An image generation system 1 is provided, which includes an output unit 4 that outputs an image obtained by multiplying an input image and an artificial object based on an input image input to the input unit 2 and a learning model recorded in the recording unit 3. NS.

Since the image generation system 1 of the present embodiment outputs an image obtained by multiplying an input image and an artificial object based on an artificially learned learning model, it is a novel idea that is not bound by the product designer's own past ideas. You can come up with a design.

Further, according to the present embodiment,
It is a method of generating a design support learning model that generates an output image of an artificial object when an input image of a natural object is given.
As the learning model, a method for generating a design support learning model is provided, which uses Cycle-Consistent Generative Adversarial Networks (Cycle GAN) that outputs an output image obtained by multiplying an input image and an artificial object when an input image is input.

According to the design support learning model generation method of the present embodiment, since CycleGAN is used, an image obtained by multiplying the input image and the artificial object is output based on the artificially learned learning model. By using this learning model, it is possible to realize an image providing device that can conceive a strange design that is not bound by the product designer's own past ideas.

It is also known that CycleGAN produces images that are completely different from those of two domains that seem to work, such as the conversion of dogs and cats. Therefore, it is recognized by those skilled in the art that when the combination of animal eyes and headlamps is selected as the combination of natural objects and artificial objects, an intermediate image between the animal eyes and the headlamps can be successfully generated. should not be done.

Further, according to the present embodiment,
A method for manufacturing an image providing device (output unit 4) having a chip for executing a computer-readable instruction and a memory for recording a computer-readable instruction processed by the chip.
Provided is a method for manufacturing an image providing device, which writes a learning model obtained by the above-described design support learning model generation method in a memory.

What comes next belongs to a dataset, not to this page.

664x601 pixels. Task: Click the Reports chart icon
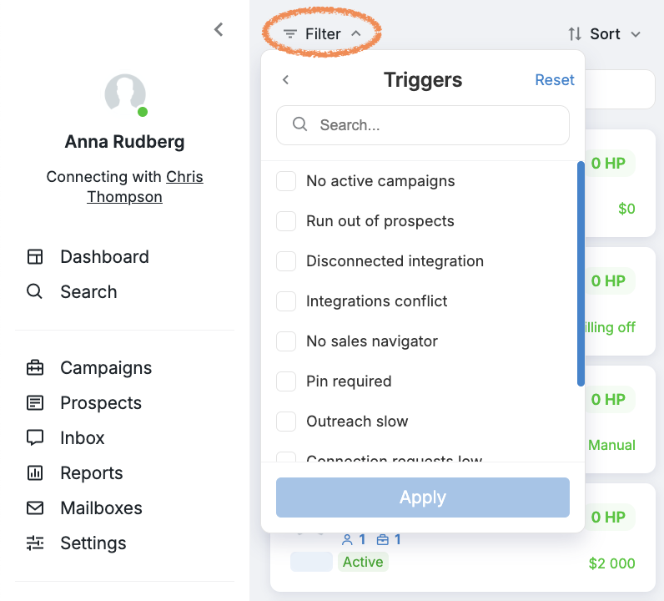(x=35, y=473)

According to the manufacturing method of the image providing device of the present embodiment, the learning model using CycleGAN, which outputs an image obtained by multiplying the input image and the artificial object, is written in the memory, so that the product designer's own past It is possible to realize an image providing device that can conceive a strange design that is not bound by the idea of.

In the above-described embodiment, setting λ1 to a value smaller than λ2 has been described. This will be described in detail below.
The set of values of λ1 and λ2 set in the training model is called a parameter set. FIG. 5 is a verification of how the output images are different when the parameter sets are different. FIG. 5 compares and shows what kind of output image is obtained when the same input image is given to each of the six trained models in which different parameter sets are set. Here, a trained model was generated in which λ2 was fixed at 10 and λ1 was set at 30.0, 10.0, 0.2, 0.1, 0.05, and 0.01. When learning the learning model, an image of a cat's eyes was given as an input image, and an image of a vehicle headlight was given as an output image.

The conditions of the actual learning are shown below.
・ Training data Natural object image (cat's eye) 14456 sheets Artificial object image (head lamp) 14606 sheets ・ Test data Natural object image (cat's eye) 1000 sheets Artificial object image (head lamp) 1000 sheets ・ Epoch number 100
・ Batch size 8
・ Learning rate 0.0002

When the three input images IMG_IN shown at the left end of FIG. 5 are input to the image generation system 1 using the generated trained model, the output image IMG_OUT is generated as shown in FIG. As shown in FIG. 5, it can be seen that the larger the λ1 is, the closer the output image is to the cat's eyes, and the smaller the λ1 is, the closer the output image is to the vehicle headlight. As a result, it can be seen that as λ1 becomes smaller than λ2, a dramatically changed image of the vehicle headlight can be obtained from the input image of the cat's eyes.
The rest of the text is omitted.